I like this approach because I can swap out my domain name provider, email host, backup provider, with minimal impact upon any of the other services.
I host my own on a dedicated server running OpenBSD. A nightly job encrypts and sends to Backblaze’s B2. I test restores quarterly.
I run my own mail server, use IMAP, so the backup system backing up my server also backs up my email. Worked find for the past fifteen years.
If you don’t trust your email provider, I don’t think backing up and deleting is a good approach, as you have no clue what the provider does on deletion. And it might be basic stuff. Maybe they keep backups, maybe they are faulty, maybe they get hacked, maybe some rogue employee does something not so good.
Without wanting to get too off-topic, but also with a lot of “secure” email providers (and cloud infrastructure at large) people base their company on marketing claims when it comes to security. I think it might make sense to reduce the risk.
Now I am very aware, that a lot of people don’t want to run their own email server, but then something like E2E encryption would make sense. I wonder if a good approach to not running a full email provider could be to have some basic image, just forwarding incoming emails in an encrypted way, which means storage and sending could still be handled by the provider.

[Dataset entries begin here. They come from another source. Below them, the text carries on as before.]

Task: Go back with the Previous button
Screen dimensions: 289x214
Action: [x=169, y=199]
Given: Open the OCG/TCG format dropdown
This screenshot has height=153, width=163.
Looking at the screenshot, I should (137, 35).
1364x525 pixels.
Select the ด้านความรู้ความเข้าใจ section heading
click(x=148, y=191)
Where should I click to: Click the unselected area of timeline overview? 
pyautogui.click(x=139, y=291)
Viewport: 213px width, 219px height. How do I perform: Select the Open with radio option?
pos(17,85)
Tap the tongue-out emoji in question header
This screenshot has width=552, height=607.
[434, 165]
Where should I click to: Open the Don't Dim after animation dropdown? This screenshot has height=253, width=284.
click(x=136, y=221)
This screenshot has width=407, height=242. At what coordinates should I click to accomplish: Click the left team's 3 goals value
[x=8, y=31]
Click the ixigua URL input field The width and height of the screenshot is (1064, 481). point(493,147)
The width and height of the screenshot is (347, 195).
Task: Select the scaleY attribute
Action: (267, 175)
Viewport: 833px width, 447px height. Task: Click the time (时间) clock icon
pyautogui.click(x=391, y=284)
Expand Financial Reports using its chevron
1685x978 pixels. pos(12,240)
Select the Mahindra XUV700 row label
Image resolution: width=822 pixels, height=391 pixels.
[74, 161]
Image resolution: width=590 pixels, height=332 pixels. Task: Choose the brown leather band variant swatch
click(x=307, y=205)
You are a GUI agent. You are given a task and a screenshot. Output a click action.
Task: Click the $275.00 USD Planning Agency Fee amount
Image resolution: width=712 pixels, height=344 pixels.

Note that addressing this is the goal of Confidential Cloud Computing. The hardware removes the hypervisor from the TCB for confidentiality and integrity (but not for availability). Any page assigned to the VM is encrypted and its contents cannot be accessed by the host. The initial boot memory contents is attested by the hardware (or by some attested software) and so you can check that you’re booting the kernel you expect before you provide it with the decryption keys for the disk images that it has attached. If you use something like dm-verity, then you can also validate that the cloud provider is not tampering with the disk contents (unfortunately, there isn’t yet a read-write dm-verity, so you have to fall back to something like dm-integrity, which is vulnerable to replay attacks).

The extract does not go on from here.